ABSTRACT

The evening’s book club began in consternation. We gathered to discuss Richard Rodriguez’s book, Hunger of Memory. It took awhile for the conversation to find its way to the book. The club members were preoccupied by the pressures of their first parent conferences. Gradually, our discussion of communicating with parents encircled themes raised in Rodriguez’s book, especially the complex relation between home and school when a child is learning at school in a new, second language. We lingered on the section describing “the scholarship boy” and the duality the image poses between home and school, private and public. Rodriguez (1982) says, for example,

The scholarship boy must move between environments, his home and the classroom, which are at cultural extremes, opposed. With his family, the boy has the intense pleasure of intimacy, the family’s consolation in feeling public alienation. Lavish emotions texture home life. Then, at school, the instruction bids him to trust lonely reason primarily. (p. 46)

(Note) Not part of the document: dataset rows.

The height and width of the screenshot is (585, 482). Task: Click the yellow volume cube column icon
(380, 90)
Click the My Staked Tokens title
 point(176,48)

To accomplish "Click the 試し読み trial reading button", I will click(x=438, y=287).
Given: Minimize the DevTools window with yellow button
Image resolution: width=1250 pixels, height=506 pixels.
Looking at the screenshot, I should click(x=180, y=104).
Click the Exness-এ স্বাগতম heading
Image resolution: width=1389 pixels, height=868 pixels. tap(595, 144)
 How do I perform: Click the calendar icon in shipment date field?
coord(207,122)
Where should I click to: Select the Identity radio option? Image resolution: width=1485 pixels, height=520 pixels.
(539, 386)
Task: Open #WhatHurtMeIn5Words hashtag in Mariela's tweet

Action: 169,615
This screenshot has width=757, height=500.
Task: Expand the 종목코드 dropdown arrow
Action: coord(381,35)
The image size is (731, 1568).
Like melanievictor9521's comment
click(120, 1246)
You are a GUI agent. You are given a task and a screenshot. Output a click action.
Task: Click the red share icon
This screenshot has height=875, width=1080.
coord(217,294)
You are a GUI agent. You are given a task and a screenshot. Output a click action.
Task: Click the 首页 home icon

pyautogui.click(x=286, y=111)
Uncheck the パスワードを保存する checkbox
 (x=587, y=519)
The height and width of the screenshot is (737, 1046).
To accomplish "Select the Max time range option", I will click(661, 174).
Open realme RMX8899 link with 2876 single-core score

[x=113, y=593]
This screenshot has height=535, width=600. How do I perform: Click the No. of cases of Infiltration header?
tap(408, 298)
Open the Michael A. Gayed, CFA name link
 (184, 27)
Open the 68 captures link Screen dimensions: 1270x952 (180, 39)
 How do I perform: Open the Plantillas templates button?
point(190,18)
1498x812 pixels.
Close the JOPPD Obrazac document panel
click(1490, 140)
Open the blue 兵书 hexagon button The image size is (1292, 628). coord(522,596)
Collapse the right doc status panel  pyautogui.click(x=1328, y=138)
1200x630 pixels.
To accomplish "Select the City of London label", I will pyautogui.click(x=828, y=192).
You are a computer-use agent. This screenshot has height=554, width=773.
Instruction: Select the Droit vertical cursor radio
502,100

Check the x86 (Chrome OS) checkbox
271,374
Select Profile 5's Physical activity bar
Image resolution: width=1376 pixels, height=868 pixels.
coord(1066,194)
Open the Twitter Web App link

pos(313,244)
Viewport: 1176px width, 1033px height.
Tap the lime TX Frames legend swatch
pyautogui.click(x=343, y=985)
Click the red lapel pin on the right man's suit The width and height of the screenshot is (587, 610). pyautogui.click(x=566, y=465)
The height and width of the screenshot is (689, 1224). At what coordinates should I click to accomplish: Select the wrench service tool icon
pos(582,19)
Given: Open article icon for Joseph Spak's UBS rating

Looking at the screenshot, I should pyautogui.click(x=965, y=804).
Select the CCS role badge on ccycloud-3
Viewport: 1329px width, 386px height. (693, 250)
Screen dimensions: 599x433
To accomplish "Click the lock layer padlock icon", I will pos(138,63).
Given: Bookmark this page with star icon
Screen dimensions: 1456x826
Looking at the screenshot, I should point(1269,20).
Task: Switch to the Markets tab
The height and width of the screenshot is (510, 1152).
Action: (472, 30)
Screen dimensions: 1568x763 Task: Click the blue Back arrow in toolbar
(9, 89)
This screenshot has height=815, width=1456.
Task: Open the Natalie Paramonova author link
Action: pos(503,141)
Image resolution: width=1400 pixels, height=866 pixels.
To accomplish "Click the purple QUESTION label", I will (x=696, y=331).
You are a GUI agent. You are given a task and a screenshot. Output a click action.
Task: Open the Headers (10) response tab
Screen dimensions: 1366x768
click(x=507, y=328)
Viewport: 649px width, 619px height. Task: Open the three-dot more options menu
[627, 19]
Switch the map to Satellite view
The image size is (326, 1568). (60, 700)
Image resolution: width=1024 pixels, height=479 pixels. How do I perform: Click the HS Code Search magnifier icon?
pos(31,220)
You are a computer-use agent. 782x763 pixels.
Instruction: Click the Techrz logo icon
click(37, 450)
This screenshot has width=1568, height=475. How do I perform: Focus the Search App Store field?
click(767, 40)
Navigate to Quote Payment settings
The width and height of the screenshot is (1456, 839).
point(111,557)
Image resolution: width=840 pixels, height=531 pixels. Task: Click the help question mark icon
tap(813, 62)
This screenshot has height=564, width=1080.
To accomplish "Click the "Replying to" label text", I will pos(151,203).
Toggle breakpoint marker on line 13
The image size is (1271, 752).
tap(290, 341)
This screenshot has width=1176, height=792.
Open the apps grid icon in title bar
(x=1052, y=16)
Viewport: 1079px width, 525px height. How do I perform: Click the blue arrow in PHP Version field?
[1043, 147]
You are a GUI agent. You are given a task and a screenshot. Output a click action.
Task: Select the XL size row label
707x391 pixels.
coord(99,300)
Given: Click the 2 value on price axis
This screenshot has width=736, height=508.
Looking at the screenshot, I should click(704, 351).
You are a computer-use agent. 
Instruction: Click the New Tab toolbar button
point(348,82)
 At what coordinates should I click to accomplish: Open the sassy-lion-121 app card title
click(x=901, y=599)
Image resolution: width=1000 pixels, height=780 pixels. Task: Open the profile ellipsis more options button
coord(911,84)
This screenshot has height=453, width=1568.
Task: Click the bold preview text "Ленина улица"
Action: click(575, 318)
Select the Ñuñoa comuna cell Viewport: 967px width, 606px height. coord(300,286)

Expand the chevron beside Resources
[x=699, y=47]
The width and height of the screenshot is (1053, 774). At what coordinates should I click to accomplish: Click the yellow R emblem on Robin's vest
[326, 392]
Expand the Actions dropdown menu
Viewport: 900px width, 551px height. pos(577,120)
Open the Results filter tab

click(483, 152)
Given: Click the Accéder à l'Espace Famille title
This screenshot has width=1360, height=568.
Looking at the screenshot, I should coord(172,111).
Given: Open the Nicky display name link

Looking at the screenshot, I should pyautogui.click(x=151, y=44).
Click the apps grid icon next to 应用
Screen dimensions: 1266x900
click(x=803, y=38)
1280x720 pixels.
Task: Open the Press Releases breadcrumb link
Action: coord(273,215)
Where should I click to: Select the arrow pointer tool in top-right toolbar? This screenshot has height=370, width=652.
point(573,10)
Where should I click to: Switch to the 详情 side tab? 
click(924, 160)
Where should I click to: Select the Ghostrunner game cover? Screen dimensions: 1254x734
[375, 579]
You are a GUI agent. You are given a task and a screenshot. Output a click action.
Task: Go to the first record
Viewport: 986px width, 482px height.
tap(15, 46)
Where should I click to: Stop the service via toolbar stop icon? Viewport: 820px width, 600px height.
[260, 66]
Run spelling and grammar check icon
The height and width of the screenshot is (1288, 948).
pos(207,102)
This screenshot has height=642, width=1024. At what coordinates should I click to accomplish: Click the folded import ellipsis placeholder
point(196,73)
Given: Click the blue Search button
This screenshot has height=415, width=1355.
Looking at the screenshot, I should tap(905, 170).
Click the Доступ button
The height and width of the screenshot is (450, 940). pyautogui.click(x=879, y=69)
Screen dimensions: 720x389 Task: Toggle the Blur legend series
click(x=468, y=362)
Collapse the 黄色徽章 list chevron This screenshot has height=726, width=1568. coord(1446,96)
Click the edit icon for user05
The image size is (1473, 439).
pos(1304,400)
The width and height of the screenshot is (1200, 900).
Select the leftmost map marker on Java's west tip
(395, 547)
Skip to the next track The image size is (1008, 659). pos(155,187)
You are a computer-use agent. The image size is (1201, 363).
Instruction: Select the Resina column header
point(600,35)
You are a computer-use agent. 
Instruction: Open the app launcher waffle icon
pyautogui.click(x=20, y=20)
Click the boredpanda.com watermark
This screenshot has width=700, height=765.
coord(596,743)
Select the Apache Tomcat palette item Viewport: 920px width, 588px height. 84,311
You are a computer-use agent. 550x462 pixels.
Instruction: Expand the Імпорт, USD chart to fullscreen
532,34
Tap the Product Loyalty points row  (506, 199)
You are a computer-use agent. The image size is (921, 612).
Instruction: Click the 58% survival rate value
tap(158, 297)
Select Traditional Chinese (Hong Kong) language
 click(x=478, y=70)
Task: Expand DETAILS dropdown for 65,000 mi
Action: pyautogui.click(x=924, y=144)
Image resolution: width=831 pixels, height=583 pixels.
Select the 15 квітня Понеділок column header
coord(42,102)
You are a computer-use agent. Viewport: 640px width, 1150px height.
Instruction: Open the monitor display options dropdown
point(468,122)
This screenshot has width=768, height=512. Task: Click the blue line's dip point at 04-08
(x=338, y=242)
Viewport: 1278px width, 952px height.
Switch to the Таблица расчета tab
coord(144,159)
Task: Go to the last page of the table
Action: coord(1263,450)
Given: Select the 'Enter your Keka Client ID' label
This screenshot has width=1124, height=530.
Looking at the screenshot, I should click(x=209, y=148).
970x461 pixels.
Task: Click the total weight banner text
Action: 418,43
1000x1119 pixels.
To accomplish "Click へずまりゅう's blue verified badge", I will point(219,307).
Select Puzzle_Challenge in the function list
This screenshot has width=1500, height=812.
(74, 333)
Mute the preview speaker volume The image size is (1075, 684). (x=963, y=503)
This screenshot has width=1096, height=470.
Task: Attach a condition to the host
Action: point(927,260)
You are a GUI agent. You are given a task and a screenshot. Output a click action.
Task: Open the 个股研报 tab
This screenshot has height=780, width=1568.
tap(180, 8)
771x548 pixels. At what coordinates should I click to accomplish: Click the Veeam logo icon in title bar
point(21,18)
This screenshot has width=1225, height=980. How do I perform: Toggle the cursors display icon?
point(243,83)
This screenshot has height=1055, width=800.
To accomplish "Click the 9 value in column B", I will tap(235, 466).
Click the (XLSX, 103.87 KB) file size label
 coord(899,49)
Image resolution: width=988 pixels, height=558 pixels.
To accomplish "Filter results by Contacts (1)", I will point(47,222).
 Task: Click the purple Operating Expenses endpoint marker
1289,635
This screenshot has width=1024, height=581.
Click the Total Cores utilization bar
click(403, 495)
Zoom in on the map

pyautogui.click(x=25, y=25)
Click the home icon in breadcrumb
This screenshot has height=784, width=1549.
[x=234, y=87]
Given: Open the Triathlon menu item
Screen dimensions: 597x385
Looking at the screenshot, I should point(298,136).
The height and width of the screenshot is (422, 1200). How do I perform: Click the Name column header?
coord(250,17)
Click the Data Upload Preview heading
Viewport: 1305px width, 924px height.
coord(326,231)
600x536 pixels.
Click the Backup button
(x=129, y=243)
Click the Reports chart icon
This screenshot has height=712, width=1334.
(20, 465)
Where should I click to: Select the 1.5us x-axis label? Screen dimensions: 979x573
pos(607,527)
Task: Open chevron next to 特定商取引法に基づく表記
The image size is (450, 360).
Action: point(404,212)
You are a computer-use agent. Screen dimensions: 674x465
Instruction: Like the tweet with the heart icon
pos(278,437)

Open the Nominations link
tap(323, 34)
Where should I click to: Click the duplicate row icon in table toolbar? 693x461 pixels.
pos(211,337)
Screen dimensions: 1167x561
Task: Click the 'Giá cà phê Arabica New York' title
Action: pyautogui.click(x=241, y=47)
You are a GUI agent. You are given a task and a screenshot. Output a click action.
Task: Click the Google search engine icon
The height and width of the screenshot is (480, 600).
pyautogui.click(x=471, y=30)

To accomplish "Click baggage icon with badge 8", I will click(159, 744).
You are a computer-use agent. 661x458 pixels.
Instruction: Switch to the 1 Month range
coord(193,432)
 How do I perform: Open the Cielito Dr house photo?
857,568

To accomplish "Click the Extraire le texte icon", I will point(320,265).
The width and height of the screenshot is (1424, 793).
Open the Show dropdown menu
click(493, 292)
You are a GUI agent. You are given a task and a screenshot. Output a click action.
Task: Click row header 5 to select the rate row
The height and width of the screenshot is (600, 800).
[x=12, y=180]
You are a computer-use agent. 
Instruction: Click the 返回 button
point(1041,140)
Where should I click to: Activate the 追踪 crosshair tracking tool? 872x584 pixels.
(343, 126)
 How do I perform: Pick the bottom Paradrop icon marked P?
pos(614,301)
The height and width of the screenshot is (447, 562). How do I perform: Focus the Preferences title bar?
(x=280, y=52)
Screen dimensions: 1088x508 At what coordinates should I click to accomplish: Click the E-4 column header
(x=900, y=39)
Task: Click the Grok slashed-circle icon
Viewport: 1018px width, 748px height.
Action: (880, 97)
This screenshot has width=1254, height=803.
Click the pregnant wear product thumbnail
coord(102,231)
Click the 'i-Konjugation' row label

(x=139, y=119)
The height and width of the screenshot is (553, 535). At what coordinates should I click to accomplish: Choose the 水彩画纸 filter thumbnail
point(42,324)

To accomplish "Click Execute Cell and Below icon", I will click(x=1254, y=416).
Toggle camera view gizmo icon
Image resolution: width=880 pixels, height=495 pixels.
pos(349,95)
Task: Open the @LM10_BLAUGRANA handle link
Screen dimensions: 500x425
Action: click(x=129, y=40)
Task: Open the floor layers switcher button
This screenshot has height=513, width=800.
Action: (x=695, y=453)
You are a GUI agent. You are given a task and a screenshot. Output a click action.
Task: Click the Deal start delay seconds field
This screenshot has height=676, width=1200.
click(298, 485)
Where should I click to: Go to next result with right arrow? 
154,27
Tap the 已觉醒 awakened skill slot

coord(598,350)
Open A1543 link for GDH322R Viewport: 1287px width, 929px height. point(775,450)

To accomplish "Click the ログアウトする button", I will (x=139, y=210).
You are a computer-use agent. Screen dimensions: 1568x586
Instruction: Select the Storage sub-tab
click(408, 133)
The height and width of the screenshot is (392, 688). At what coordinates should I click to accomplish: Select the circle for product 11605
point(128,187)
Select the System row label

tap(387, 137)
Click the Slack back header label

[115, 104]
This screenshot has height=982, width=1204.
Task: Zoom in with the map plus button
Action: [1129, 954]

As was discussed earlier in this book, as part of the “dominant culture,” the members of our book club are comfortable with this trope as it explains other people’s children. Most of us at the table experienced the transition from home to school as a relatively seamless one compared to the identity-wrenching transition Rodriguez describes. No change in language code was required of us, and we felt that family life groomed us, if not for university life, at least for going to elementary school.